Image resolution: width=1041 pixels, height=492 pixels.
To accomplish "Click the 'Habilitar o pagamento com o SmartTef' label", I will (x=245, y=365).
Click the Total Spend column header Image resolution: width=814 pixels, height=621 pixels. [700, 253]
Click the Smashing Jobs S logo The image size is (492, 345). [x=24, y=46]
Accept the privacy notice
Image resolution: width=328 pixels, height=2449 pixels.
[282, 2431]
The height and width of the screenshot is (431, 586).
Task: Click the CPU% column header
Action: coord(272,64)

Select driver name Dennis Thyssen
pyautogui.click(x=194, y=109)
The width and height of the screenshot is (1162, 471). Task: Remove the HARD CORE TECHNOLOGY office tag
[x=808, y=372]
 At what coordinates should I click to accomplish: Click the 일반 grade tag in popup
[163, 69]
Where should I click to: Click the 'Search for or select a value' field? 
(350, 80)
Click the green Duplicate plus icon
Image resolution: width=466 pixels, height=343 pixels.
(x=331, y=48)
_ _ _
(Work to be completed): Produce the records once again, exactly as they stand above.

(Solution for this problem):
Image resolution: width=1041 pixels, height=492 pixels.
To accomplish "Click the 'Habilitar o pagamento com o SmartTef' label", I will (x=245, y=365).
Click the Total Spend column header Image resolution: width=814 pixels, height=621 pixels. [700, 253]
Click the Smashing Jobs S logo The image size is (492, 345). [x=24, y=46]
Accept the privacy notice
Image resolution: width=328 pixels, height=2449 pixels.
[282, 2431]
The height and width of the screenshot is (431, 586).
Task: Click the CPU% column header
Action: coord(272,64)

Select driver name Dennis Thyssen
pyautogui.click(x=194, y=109)
The width and height of the screenshot is (1162, 471). Task: Remove the HARD CORE TECHNOLOGY office tag
[x=808, y=372]
 At what coordinates should I click to accomplish: Click the 일반 grade tag in popup
[163, 69]
Where should I click to: Click the 'Search for or select a value' field? 
(350, 80)
Click the green Duplicate plus icon
Image resolution: width=466 pixels, height=343 pixels.
(x=331, y=48)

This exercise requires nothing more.